If a record contains a picture, drop the picture and copy everything else exactly.

PROVIDED RECORDS:
Segment Open

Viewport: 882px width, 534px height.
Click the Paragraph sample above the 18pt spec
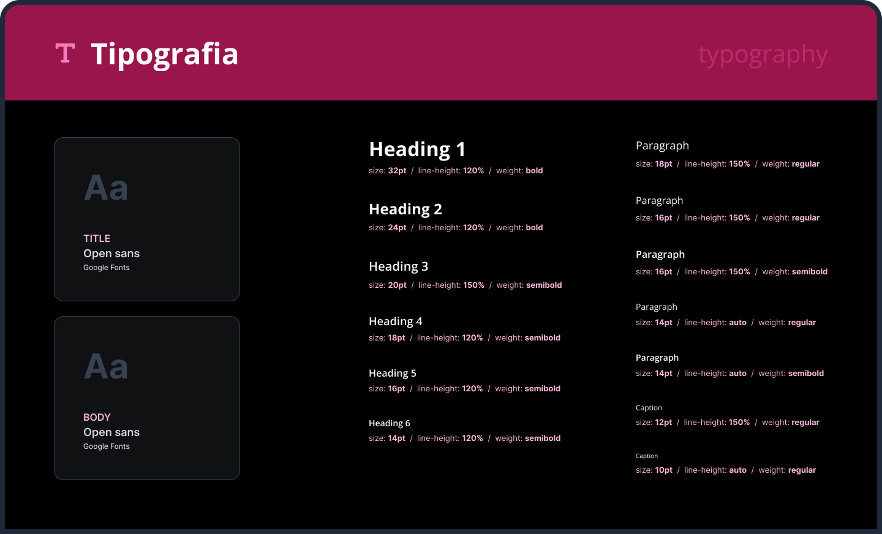click(x=662, y=146)
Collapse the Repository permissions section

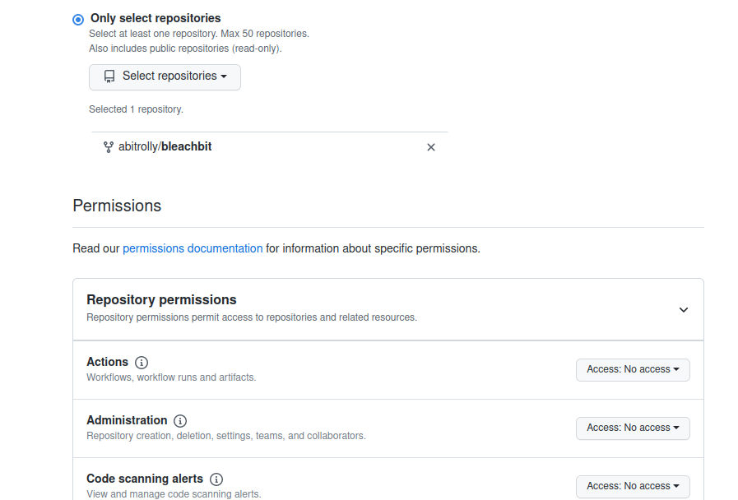tap(683, 309)
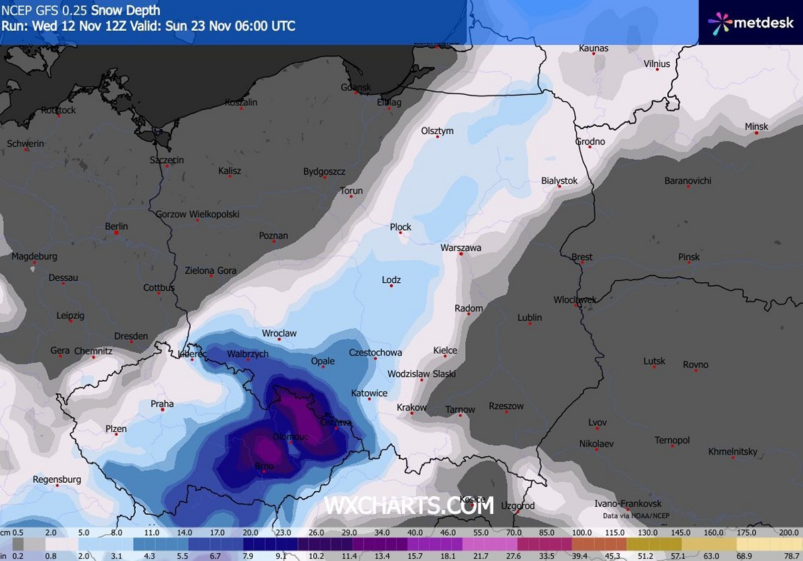Click the Run and Valid time header line
Screen dimensions: 803x561
[148, 27]
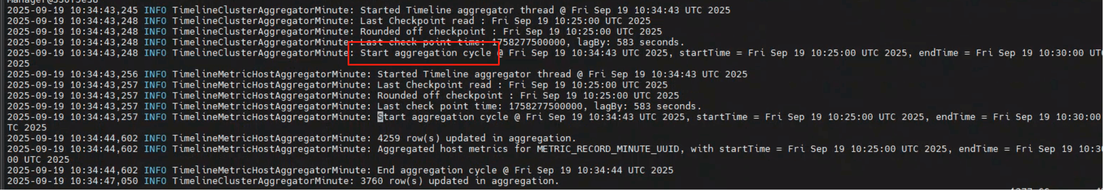The height and width of the screenshot is (190, 1103).
Task: Click the first '1758277500000' checkpoint value
Action: tap(528, 42)
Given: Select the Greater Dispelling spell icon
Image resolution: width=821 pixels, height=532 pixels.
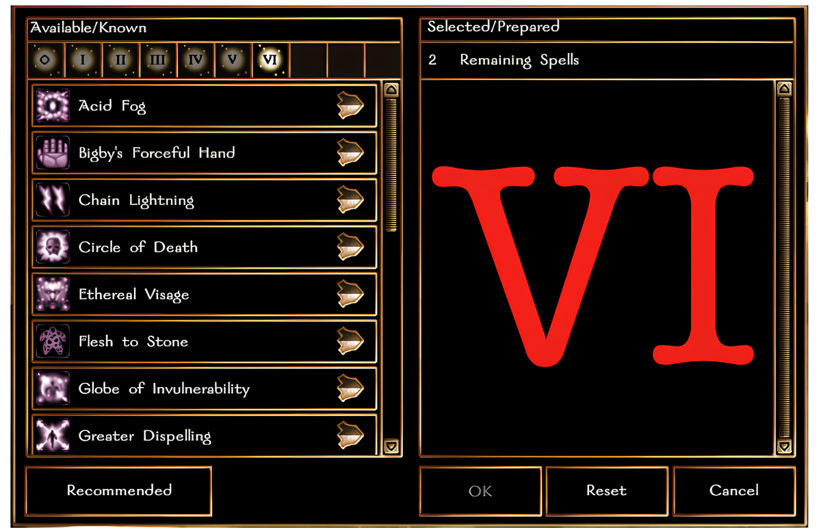Looking at the screenshot, I should [53, 436].
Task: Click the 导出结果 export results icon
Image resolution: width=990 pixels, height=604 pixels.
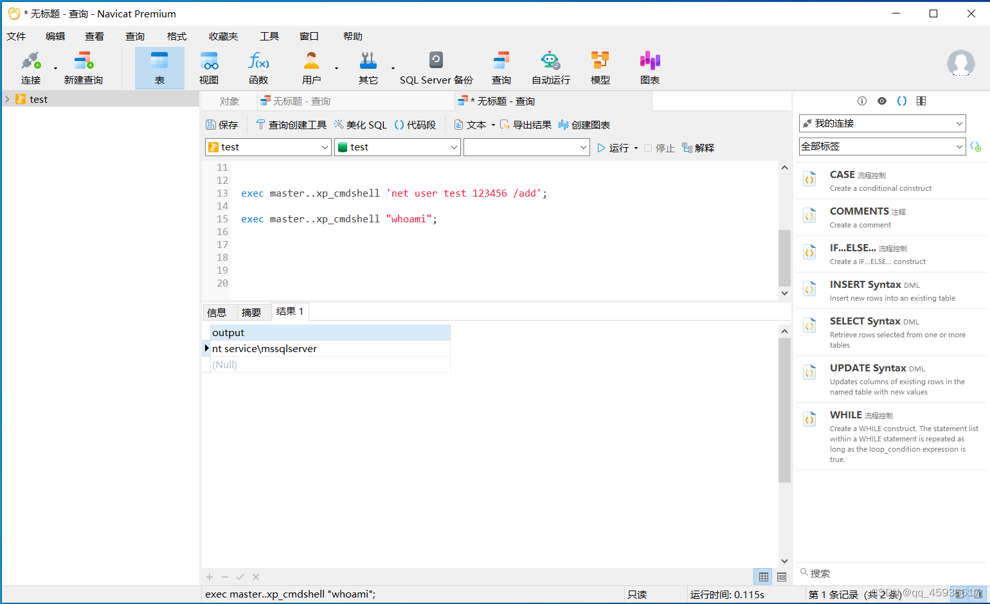Action: (x=526, y=124)
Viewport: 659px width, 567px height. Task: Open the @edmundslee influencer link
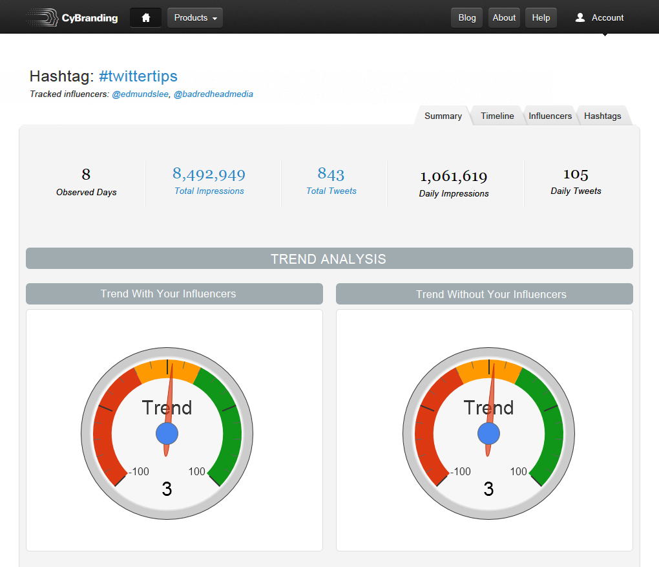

Segment Closed

RESULT OF THE TASK:
Viewport: 882px width, 534px height.
Click the Paragraph sample above the 18pt spec
click(x=662, y=146)
Collapse the Repository permissions section

tap(683, 309)
Click the Run and Valid time header line
Screen dimensions: 803x561
[148, 27]
The height and width of the screenshot is (190, 1103).
Task: Click the first '1758277500000' checkpoint value
Action: tap(528, 42)
Given: Select the Greater Dispelling spell icon
Image resolution: width=821 pixels, height=532 pixels.
Looking at the screenshot, I should [53, 436].
Task: Click the 导出结果 export results icon
Image resolution: width=990 pixels, height=604 pixels.
Action: (x=526, y=124)
Viewport: 659px width, 567px height. Task: Open the @edmundslee influencer link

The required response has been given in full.